Friday, July 13, 2012

Tim Morton’s Politics of the Mesh

From Timothy Morton. The Ecological Thought. Harvard UP 2010, p. 29:
The ecological thought does, indeed, consist in the ramifications of the “truly wonderful fact” of the mesh. All life forms are the mesh, and so are all dead ones, as are their habitats, which are also made up of living and nonliving beings. We know even more about how life forms have shaped Earth (think of oil, of oxygen—the first climate change cataclysm). We drive around using crushed dinosaur parts. Iron is mostly a by-product of bacterial metabolism. So is oxygen. Mountains can be made of shells and fossilized bacteria. Death and the mesh go together in another sense, too, because natural election implies extinction.
If that isn’t politics, I don’t know what is. Not politics in the sense of Democrats and Republicans, Socialists and Tories, nor feminists, plutocrats, and anarchists. But politics as negotiation, coalition, and competition. We’re all trying to survive here, make our nut, live and die with grace.

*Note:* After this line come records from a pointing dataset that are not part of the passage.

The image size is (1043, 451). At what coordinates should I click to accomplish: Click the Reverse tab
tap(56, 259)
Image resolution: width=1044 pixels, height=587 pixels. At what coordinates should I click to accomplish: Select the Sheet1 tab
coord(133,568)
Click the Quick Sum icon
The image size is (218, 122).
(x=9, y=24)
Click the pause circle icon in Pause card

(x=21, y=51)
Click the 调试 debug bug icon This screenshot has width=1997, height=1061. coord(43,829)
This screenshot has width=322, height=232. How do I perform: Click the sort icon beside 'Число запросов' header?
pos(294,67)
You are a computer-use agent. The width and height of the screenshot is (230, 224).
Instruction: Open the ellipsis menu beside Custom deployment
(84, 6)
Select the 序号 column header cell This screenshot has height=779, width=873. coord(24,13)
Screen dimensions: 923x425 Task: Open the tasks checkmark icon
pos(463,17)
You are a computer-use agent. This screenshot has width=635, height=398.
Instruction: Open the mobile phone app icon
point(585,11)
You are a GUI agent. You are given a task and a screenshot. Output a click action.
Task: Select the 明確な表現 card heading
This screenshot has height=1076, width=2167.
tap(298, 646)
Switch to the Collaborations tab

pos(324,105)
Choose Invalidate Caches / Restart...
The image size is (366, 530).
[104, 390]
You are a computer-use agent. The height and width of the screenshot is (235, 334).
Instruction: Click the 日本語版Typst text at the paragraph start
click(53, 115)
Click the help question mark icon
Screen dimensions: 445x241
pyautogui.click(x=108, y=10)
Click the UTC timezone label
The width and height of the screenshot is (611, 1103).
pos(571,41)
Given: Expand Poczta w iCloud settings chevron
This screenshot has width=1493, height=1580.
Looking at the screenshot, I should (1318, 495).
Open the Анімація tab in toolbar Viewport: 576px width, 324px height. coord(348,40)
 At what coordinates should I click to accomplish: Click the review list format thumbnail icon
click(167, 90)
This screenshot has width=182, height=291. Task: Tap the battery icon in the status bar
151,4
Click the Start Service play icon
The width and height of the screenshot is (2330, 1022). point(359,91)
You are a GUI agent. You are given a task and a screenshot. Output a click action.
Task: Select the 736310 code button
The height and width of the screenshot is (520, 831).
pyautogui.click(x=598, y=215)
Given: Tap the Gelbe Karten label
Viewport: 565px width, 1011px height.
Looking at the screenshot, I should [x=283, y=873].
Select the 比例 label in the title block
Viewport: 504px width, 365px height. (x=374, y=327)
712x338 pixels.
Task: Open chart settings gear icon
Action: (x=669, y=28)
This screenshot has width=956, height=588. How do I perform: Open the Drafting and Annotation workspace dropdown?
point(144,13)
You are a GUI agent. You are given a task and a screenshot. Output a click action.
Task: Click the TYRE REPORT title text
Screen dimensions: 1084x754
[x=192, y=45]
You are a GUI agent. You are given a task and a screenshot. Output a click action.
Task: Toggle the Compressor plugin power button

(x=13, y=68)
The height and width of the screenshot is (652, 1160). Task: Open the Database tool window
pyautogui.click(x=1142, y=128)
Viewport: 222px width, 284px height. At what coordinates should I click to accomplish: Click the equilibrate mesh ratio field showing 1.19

There’s the math: game theory. The great John von Neuman—and he was great, believe me, the Einstein of the 20th Century—invented it as World War II—the great political maelstrom that also gave us the atomic bomb and the digital computer, both of which had von Neuman’s fingerprints all over them—came to a close. Game theory is a mathematics of rational agents in interaction, generally competitive, but not necessarily purely. And the rationality, that’s a peculiar abstract notion not quite the same as the ordinary language word of the same pronunciation and spelling.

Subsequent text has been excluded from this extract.